IVV法、次世代シークエンサーで信頼性の高いインタラクトーム解析を実現
IVV法、次世代シークエンサーで信頼性の高いインタラクトーム解析を実現
システム生物学や個別化医療において、次世代シークエンサーの性能向上およびコストダウンにより、マルチオミクス解析に基づく様々な学術的な発見や医療現場での診断への展開などが見られるようになって来ています。しかしながら、マルチオミクス解析の1つとして所望されている「タンパク質間相互作用のデータセット(=インタラクトーム)」は、未だ,次世代シークエンサーを有効に活用出来ていないため、カバー率(網羅性)の問題(偽陰性問題)と,インタラクトームデータ自身が抱える信頼性の問題(偽陽性問題)がありました。
今回、東大医科研インタラクトーム医科学部門は、インタラクトームにおける網羅性と信頼性の問題に同時に対処するため、次世代シークエンサー(「Roche 454 Genome Sequencer FLX System (454 sequencer)」)とin vitro virus(IVV)法を組み合わせた方法として「IVV-HITSeq」法を開発しました。本方法では、インシリコ解析で偽陽性を排除することで、世界レベルの信頼性の高いデータを得ることに成功しました。
図1は、3つの主なパートから成るIVV-HiTSeq法の全体像です。
IVV法は、タンパク質とそれに対応するmRNAとを結合させた分子のライブラリを作成し、目的のタンパク質を逆転写PCRとDNA配列決定によって検出することができる方法です。最後のパート(図1下部)は、偽陽性排除のインシリコ解析を行う部分です。ゲノムへマッピングされた配列がどの遺伝子に由来し、それらの配列が各ラウンドで何コピー存在したかを、各配列が持つバーコード情報に基づいて計算することで濃縮の推移を明らかにします。これらの結果から、初期値からの濃縮度合いおよび、ネガティブコントロールに対する差が統計的に有意(フィッシャーの正確確率検定でP<0.001)だったもの以外は偽陽性とします。定量リアルタイムPCRによる事後検証と比較したところ、両者に高い一致率が認められました(正解率88%)。従来のサンガーシークエンサーを用いた方法と比較して、偽陽性を約半分から1割に減少することが出来ました。このことは、数千回相当の定量リアルタイムPCRによる検証を省略できることを意味しています。

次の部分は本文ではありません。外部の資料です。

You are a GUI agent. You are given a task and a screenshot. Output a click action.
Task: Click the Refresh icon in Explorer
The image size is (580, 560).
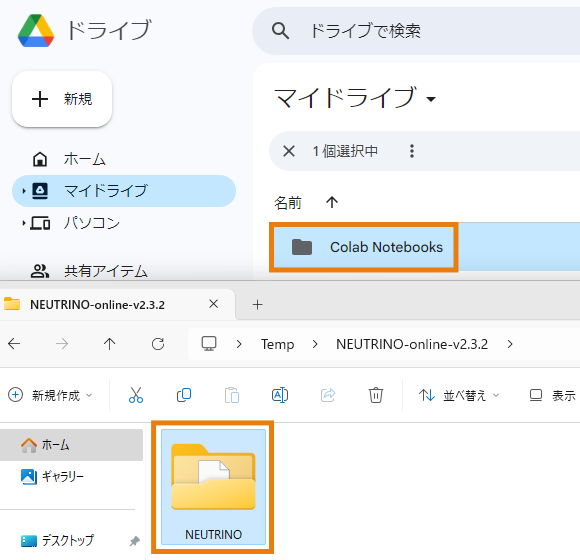[x=158, y=344]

今後は、がんをタンパク質の関係性システムとして捉えるため、本ツールを新たなマルチオミクス解析の1つとして活用し、抗がん剤などの刺激に対する「動的インタラクトーム解析」により「がんの個性」をあぶり出し、がんの性質を制御することを目指します。本研究は、資生堂・女性研究者サイエンスグラント賞、および文部科学省 科学研究費補助金 新学術領域研究 「システムがん」の支援、また、共同研究企業である富士通(株)、(株)理研ジェネシスなどによる支援を受けて行われました。